Et si le réchauffement climatique c’était aussi cela ? (1)

À nouveau un terrible épisode de gel, peut-être le plus violent depuis 25 ans. Serait-ce paradoxalement une manifestation du réchauffement climatique ?

Vigne grillée par le gel (Pessac-Léognan).

Un nouvel épisode gélif a très sévèrement touché de nombreux vignobles français, et sans doute aussi d’Italie. On imagine difficilement la détresse et les futures difficultés économiques engendrées par la destruction des bourgeons de vignes. D’autant plus que certaines régions avaient déjà été durement frappées l’an dernier à la même époque.

De multiples élans de solidarité apparaissent, ici et . Puissent aussi les régions des viticulteurs et des arboriculteurs touchés être déclarées par l’État en situation de cataclysme naturel. La solidarité nationale sera dès lors engagée, à une échelle bien plus importante.

Nuage de fumée généré par l’incendie de Cissac-Médoc (le 21 avril 2017), deux canadairs en action (sur la droite de l’image).

Les mêmes à la hauteur de Pontet-Canet (Pauillac) après s’être chargés en eau dans l’estuaire de la Gironde.

Au même moment, le vignoble bordelais – et peut-être d’autres vignobles, dans le grand Sud-Ouest au moins – expérimentent un épisode de sécheresse qui sévit… dès le printemps ! Les pluies ont en effet été bien rares depuis l’automne dernier, et les nappes phréatiques sont déjà en situation critique.
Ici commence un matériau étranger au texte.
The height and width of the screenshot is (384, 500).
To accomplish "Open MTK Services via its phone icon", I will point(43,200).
Symbole traumatisant de cette sécheresse, les premiers feux de forêts ont fait leur apparition dès le mois d’avril… Un fléau que l’on aurait pensé réservé aux mois d’été. La commune de Cissac, dans le Médoc, a connu un incendie dévastateur en lisière des vignobles. Comme un avertissement sur ce que réservent les prochains mois. Même si la pluie est tombée ces derniers jours, on doute que ce ne soit suffisant.
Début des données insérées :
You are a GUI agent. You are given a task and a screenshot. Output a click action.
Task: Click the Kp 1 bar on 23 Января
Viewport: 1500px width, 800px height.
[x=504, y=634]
Et si le réchauffement climatique c’était aussi cela ? Non pas seulement une élévation continue des températures moyennes – ce que l’on enregistre déjà – mais aussi des évènements climatiques extrêmes, gel, grêle, abats d’eau ou tout au contraire absence de précipitations ? C’est bien ce que les experts du GIEC déclarent :

Les experts s’attendent également à ce que le réchauffement climatique provoque des événements météorologiques extrêmes plus intenses, tels que les sécheresses, pluies diluviennes et – cela est encore débattu – des ouragans plus fréquents.

Quant au gel, avec la douceur du printemps et l’avance végétative de près de 15 jours à laquelle nous avons assisté, rien de bien surprenant – hélas – à ce que le gel ne s’abattent sur les vignes. Doublement hélas : on doit s’attendre à ce que le phénomène deviennent plus récurrent encore.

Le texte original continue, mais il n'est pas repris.